## Instruction 1
In the thread on Unicode encode/decode speed, rewrite the paragraph beginning "Assuming that PyPy's" in a single shorter sentence that keeps its main facts.
## Instruction 2
Translate this sentence from the thread on Unicode encode/decode speed into Spanish: "CPU cost is hidden in the cursor method."

## Text block
------------------------
Re: [pypy-dev] Unicode encode/decode speed

Feb. 12, 2013


      2013/2/12 Elefterios Stamatogiannakis <estama@gmail.com>
...
On 11/2/2013 7:39 μμ, Amaury Forgeot d'Arc wrote:
...
2013/2/11 Eleytherios Stamatogiannakis <estama@gmail.com
<mailto:estama@gmail.com>>
>
     > Which kind of profiler are you using? It possible that CPython
    builtin
     > functions are not profiled the same way as PyPy's.
lsprofcalltree.py .
From APSW's source code, i think that it uses this API:
(in cursor.c)
    PyUnicode_DecodeUTF8
Maybe lsprofcalltree doesn't profile it?
Indeed. CPU cost is hidden in the cursor method.
Thanks Amaury for looking into this,
Assuming that PyPy's "codecs.utf_8_decode" is slower when used with CFFI
than using PyUnicode_DecodeUTF8 in CPython.
Is there anything that can be done in CFFI that would have the same
performance as PyUnicode_DecodeUTF8 (and the same for encode)
------------------------
## Material provided
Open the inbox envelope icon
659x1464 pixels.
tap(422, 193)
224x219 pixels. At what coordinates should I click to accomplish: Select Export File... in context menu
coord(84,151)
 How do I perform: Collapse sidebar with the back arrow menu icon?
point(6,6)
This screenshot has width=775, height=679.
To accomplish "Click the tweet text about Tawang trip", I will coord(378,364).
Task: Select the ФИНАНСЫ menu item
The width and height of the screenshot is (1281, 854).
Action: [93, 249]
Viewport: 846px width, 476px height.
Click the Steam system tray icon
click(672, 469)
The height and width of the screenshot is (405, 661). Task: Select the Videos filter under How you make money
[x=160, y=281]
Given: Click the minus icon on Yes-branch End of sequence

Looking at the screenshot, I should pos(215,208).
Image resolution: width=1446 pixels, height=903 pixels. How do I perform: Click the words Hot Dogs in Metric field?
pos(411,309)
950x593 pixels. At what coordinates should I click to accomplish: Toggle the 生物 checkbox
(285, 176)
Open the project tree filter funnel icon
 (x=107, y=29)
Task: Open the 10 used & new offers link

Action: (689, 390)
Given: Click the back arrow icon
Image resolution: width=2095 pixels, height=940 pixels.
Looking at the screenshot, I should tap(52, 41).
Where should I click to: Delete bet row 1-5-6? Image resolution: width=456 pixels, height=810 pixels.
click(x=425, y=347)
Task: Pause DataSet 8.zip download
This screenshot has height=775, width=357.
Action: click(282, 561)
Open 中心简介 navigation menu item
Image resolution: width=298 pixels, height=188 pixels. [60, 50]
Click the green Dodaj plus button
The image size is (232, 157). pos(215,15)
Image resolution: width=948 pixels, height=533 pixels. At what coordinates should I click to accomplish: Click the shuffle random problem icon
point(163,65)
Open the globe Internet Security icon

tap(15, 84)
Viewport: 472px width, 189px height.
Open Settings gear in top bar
------------------------
## Correct result 1
If PyPy's "codecs.utf_8_decode" runs slower with CFFI than PyUnicode_DecodeUTF8 does in CPython, can CFFI offer anything that matches the speed of PyUnicode_DecodeUTF8, for encoding as well as decoding?

## Correct result 2
El costo de CPU está oculto en el método cursor.